The Albuquerque City Council unanimously passed an ordinance to create the city’s Domestic Violence and Sexual Assault Commission Monday evening.
The creation of the commission is the first of 39 recommendations the city’s Domestic Violence Task Force made earlier this fall. Other recommendations include building a clearinghouse website with information, providing training to businesses as well as financial support and structure for domestic violence training in Albuquerque Public Schools and the University of New Mexico.
The task force also recommended the city support the Albuquerque Police Department and other agencies in collecting and tracking data and that the city provide financial support and structure within the Community Safety Department to train responders on cultural competence, language access, LGBTQ populations and education on domestic violence, intimate partner violence and sexual assault.
Another recommendation is for the city to hire a full-time domestic violence coordinator, a position that is already filled.
The task force met for two years and brought together various stakeholders including representatives from community groups who work with domestic violence and sexual assault survivors.
The commission will consist of 15 voting members and it will advise the mayor and city councilors regarding domestic violence and sexual assault issues and work toward providing system-wide prevention and intervention, though how it will do so has not yet been spelled out publicly.
At least one member of the commission will have lived experience and will be appointed by the mayor with the consent of the city council.

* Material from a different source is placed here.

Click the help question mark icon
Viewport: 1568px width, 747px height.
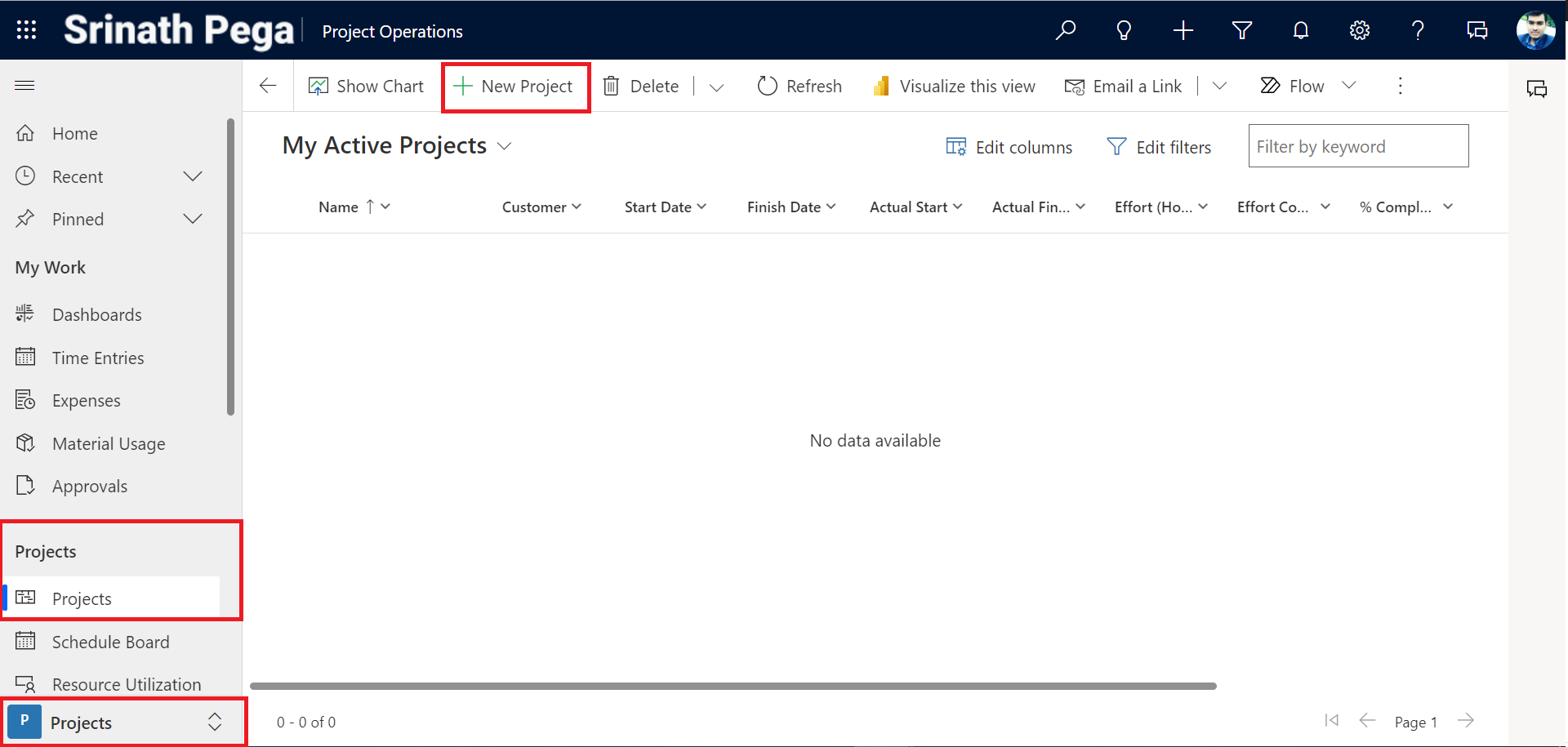tap(1418, 30)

The vote during Monday evening’s city council meeting came late, as the agenda contained items for the entire month of December and the council voted to move many items to its Jan. 4th meeting. The nine councilors, who met through a social media platform and were visible to the public through live streaming, did not spend much time talking about the ordinance. A news release stated that the Thanksgiving holiday in November marked a spike in domestic violence incidents in the city.
Albuquerque City Councilor Brook Bassan, who serves district 4, addressed individuals who have reached out to her to ask her why she did not support the ordinance. Bassan said she does support it and always has. She said she was not a sponsor of the ordinance because the city allows four sponsors and the ordinance had four sponsors.
“Because my name was not showing as the remaining female councilor did not mean I was not in support of it. I am and always have,” she said.
Councilor Louie Sanchez, who serves district 1, said that as a former law enforcement officer, he believes this ordinance “needs to be taken very seriously.”
“It’s very difficult to deal with, very difficult to come forward; some feel they are trapped in these situations. We need to ensure we’re here to help. Some are treated inhumanely. We need to protect victims,” he said.
Although Councilor Trudy Jones, from district 8, appeared to be the primary sponsor of the ordinance, she said during the meeting that Councilor Renee Grout, from district 9, did most of the work on it.
Grout said “domestic violence is real and it affects everyone and it is sad.”
“If you’re watching and in need, you’re not alone. You can call the National Domestic Violence Hotline to talk to anyone. If you’re in an emergency, call 911. We’re here to support you and [you should] reach out to somebody,” she said.
Albuquerque Mayor Tim Keller signaled his support for the commission. He said in a statement that the commission is needed “to create a system that helps folks escape situations of domestic violence and that can support survivors in our community.” Keller created a domestic violence and sexual assault task force previously and its primary recommendation in 2019 was for the city to create a permanent commission.